As far as I recall, only once in the past year have I raised my voice. That’s right, once. And it was at Sprint customer service. You might recall the very negative experience that I had with Sprint. What caused me to raise my voice? Customer service lying and refusing to accept responsibility. Those two things will get me upset every time; whether from a company or an individual.
I would like to let you know that Sprint finally did make it right. But it wasn’t any of the people with whom I originally spoke. It was a different person who called me out of the blue about a different situation I was trying to resolve. Once we resolved that issue she asked if I was satisfied with Sprint. I said well, no. And I explained why. This customer service representative did the following:
1. Asked for the information necessary to fix the problem.
2. Offered me a small discount on my bill.
3. Apologized for the inconvenience I suffered and accepted responsibility. (I will note that Sprint sort of apologized last time. But it was a sarcastic fake apology. That is worse than no apology.)
Guess which of the 3 made me happy? I had already fixed the issue myself, and I didn’t much care about a discount. I just wanted an acknowledgement that Sprint had messed up and an apology for the inconvenience I suffered. That’s it.
Now I am going through an experience with another company, a vendor providing a product we need on a monthly basis. No lying this time, thankfully. Instead I am dealing with an extraordinary refusal to take responsibility. I find myself more incredulous than angry. I actually gave the executive director (with whom I had my dealings) several chances to apologize or at least recognize the inconvenience we had suffered. No go.
Fortunately, this time I don’t have a contract. So my response is to shrug and say ok, time to find a new vendor. That and to complain to the CEO of the company that supplies the vendor. Do you want to guess what the CEO of the much larger company did when I explained my concerns? Got it in one, he apologized. In fact, he did so on a Sunday, right after I sent him my email.

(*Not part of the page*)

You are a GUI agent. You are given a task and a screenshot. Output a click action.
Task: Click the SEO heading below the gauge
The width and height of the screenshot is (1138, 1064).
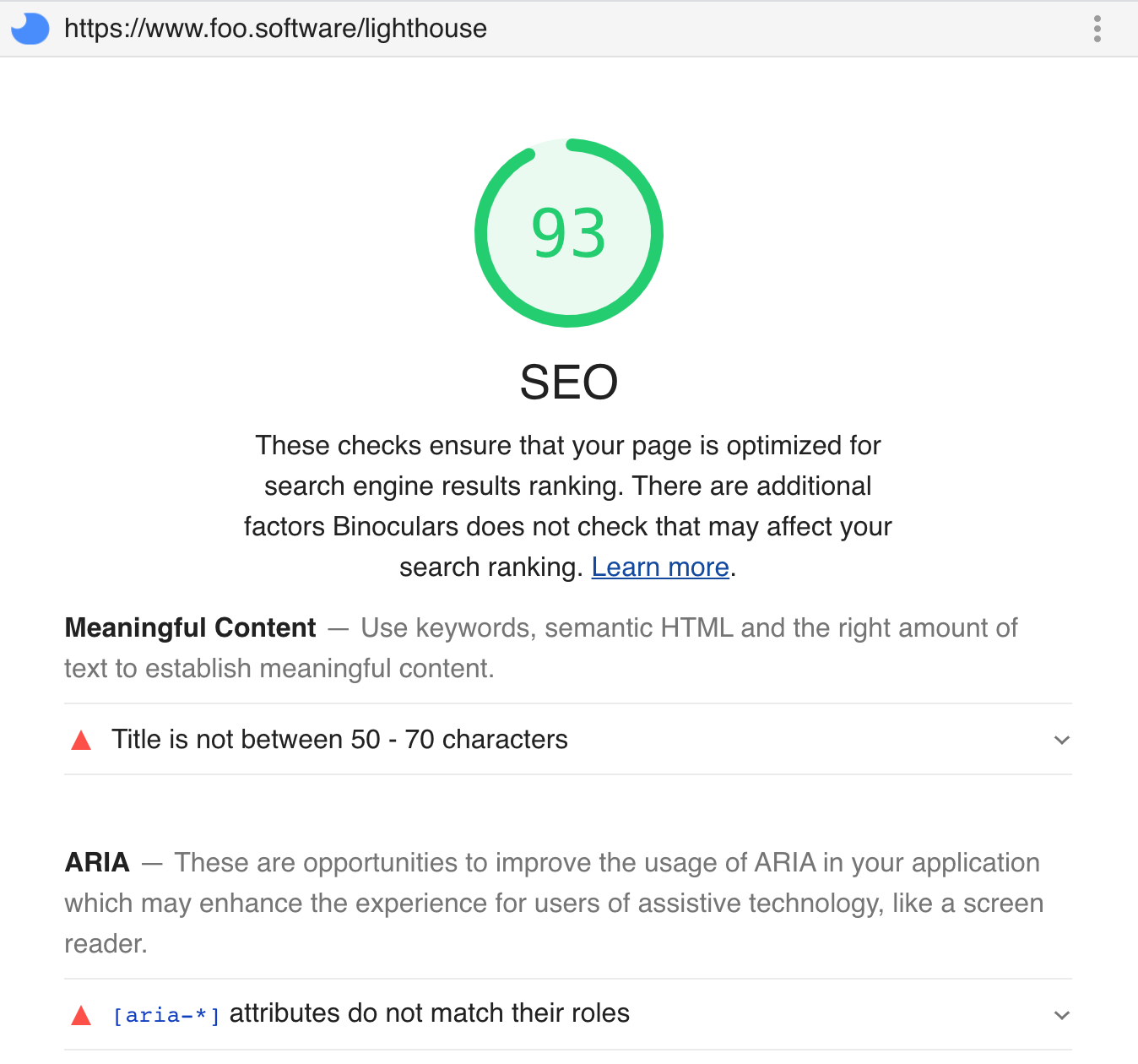click(568, 382)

Here’s the thing. Companies mess up. It happens. When they do, an apology goes a long way to solving the problem and keeping the customer. As an example I’ll point you to the CEO of the company versus the executive director of the vendor. The vendor is losing my business. The CEO isn’t, since I will just switch to a different vendor.
The Legal Profession
Law firms and attorneys can learn from my experience with Sprint, the current companies I am dealing with, and Jet Blue. An apology to an unhappy client not only can help you keep a client, it can actually help prevent a malpractice claim. People just want to be heard. They want their feelings to be validated. Apologizing isn’t a particularly hard thing to do; just speak two little words.

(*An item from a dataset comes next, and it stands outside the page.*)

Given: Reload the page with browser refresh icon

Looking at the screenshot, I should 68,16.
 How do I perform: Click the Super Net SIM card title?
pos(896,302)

When I was at PBI I apologized if there was a problem with a seminar; even if the problem wasn’t my fault. I represented PBI, and I believed it was crucial that people felt that I understood their frustration, their upset and that I appreciated their problem, whatever it might have been. I feel that way still, as a partner in Freedman Consulting.
Why not Apologize?
Why are people afraid to apologize? Perhaps it is fear of acknowledging that s/he was wrong? Pride? Stubbornness? Arrogance? I am not sure. In my opinion, it takes a lot more courage to simply acknowledge that you or your company made a mistake and step up and admit it than it does to be stubborn and prideful. As they say, “pride goeth before destruction, and a haughty spirit before a fall.” (Proverb 16:18, King James Bible.)

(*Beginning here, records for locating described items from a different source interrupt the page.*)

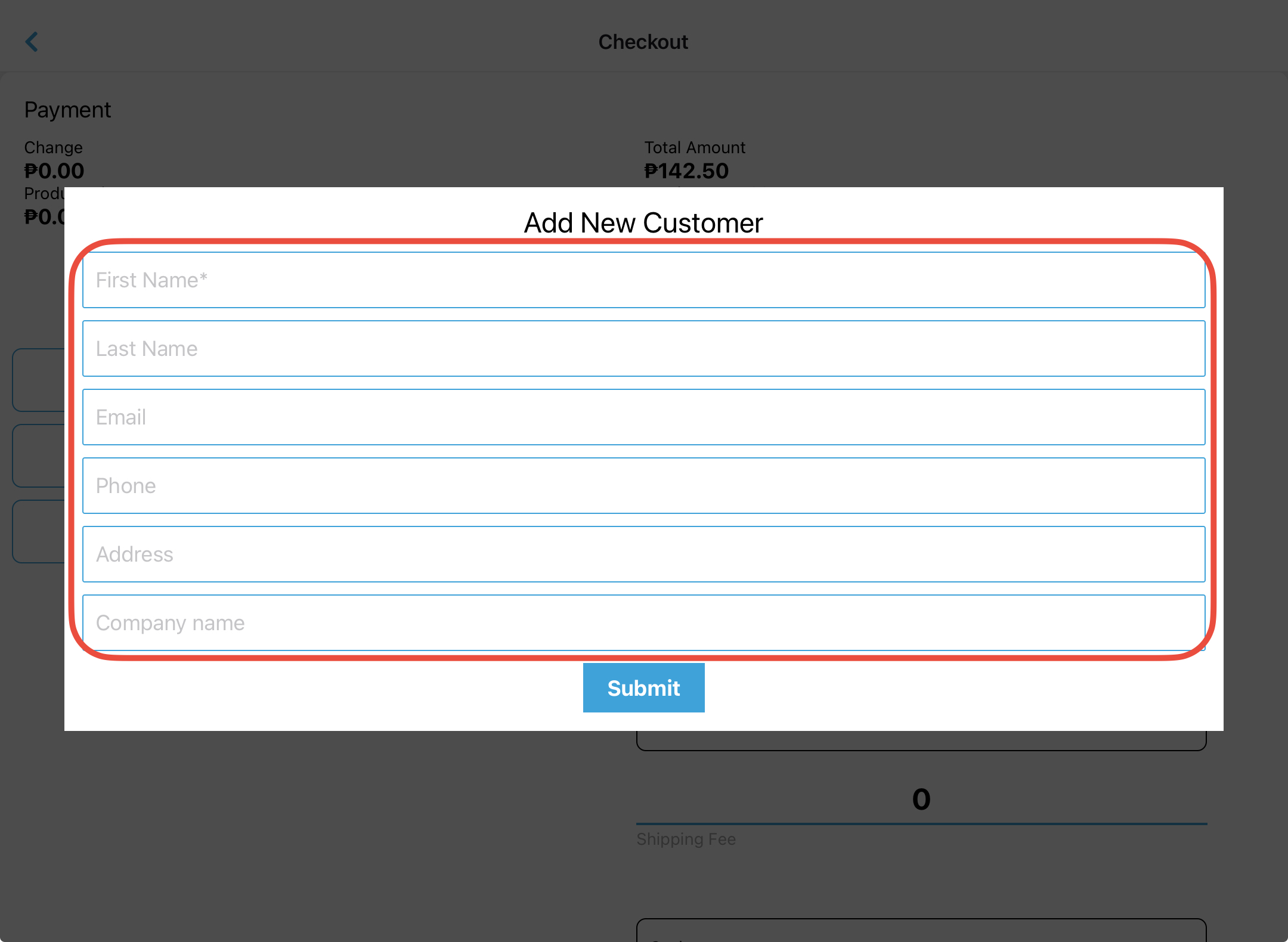Go back using the top-left chevron

click(32, 42)
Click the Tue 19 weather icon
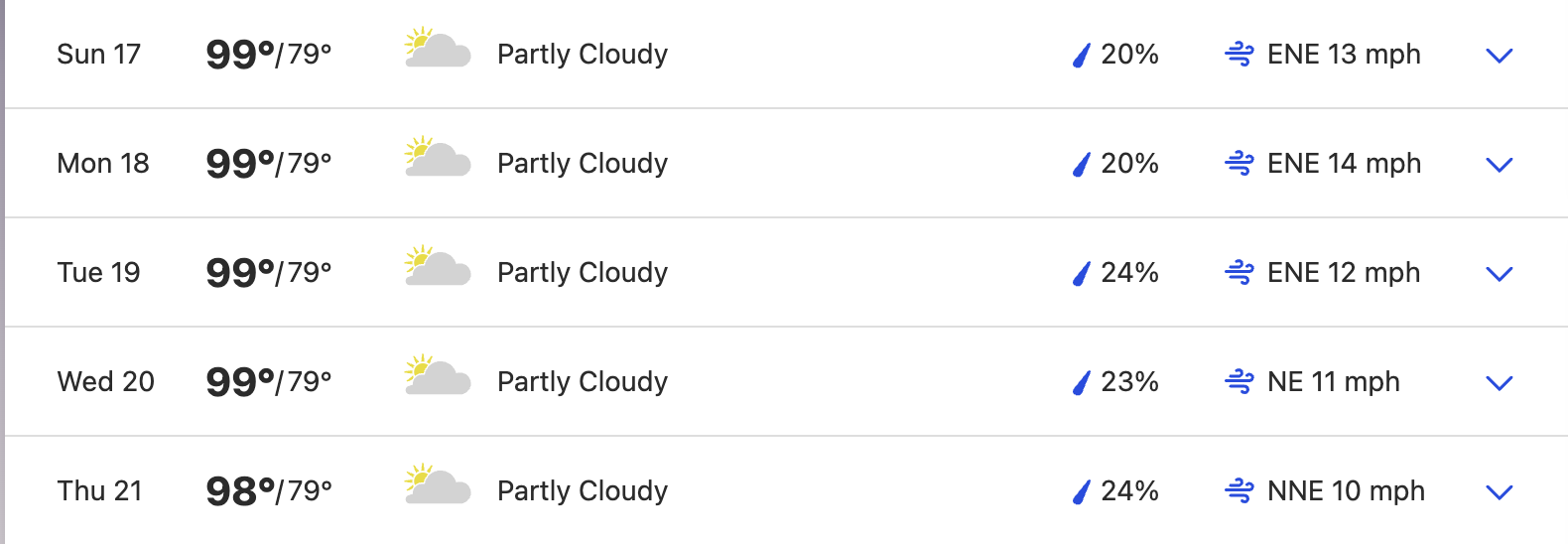1568x544 pixels. coord(438,266)
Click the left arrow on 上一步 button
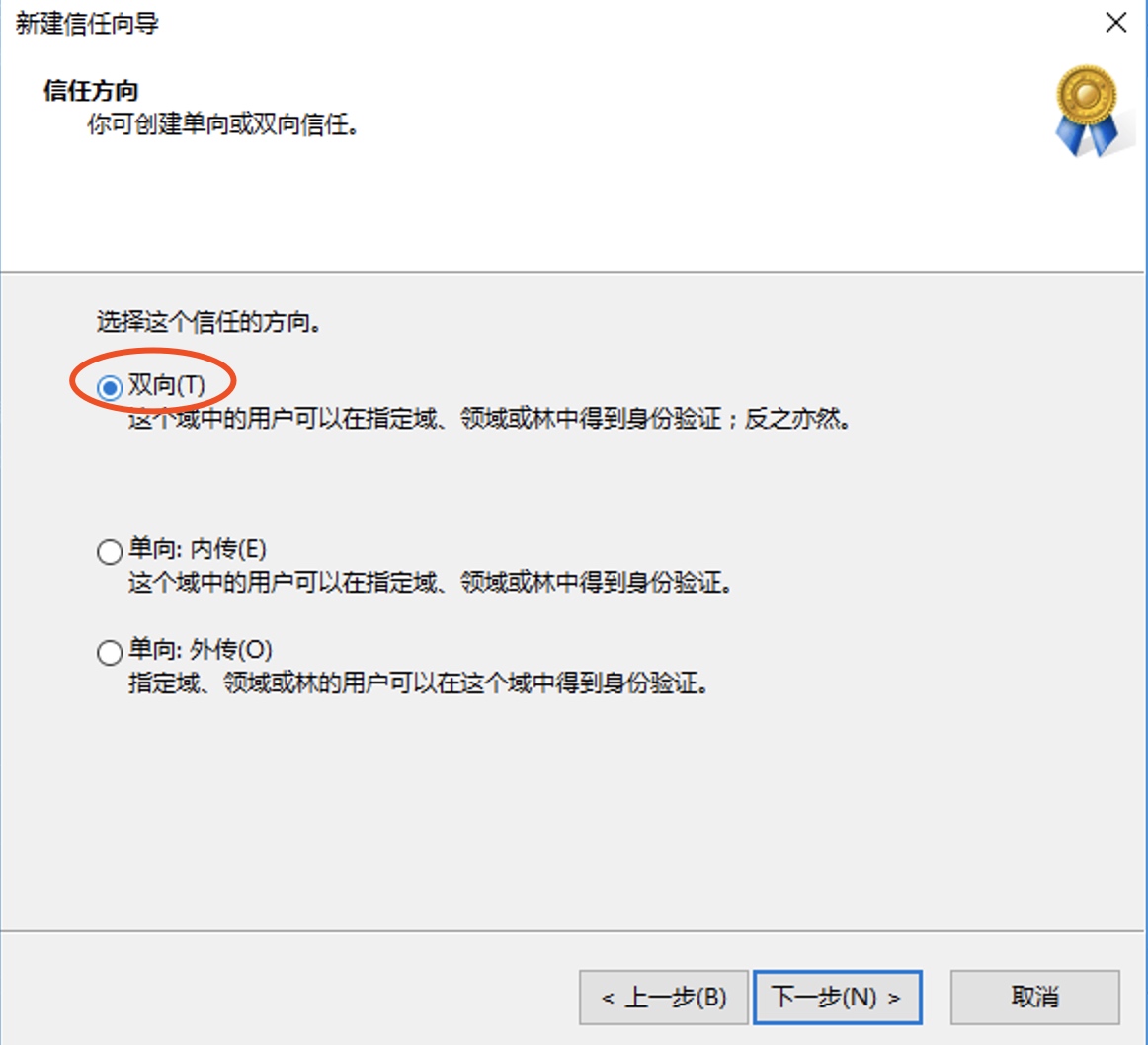This screenshot has height=1045, width=1148. 608,999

Don’t let pride or foolishness cost you a client, as has happened with the vendor I am dealing with now. When I was upset with Sprint, I couldn’t leave due to my contract, which will be up next summer. But you can guarantee, if no one had apologized I would have been on my way to a different carrier as soon as I could. Now, while I won’t forget what happened, I will also remember that someone took the time to apologize. And that makes all the difference.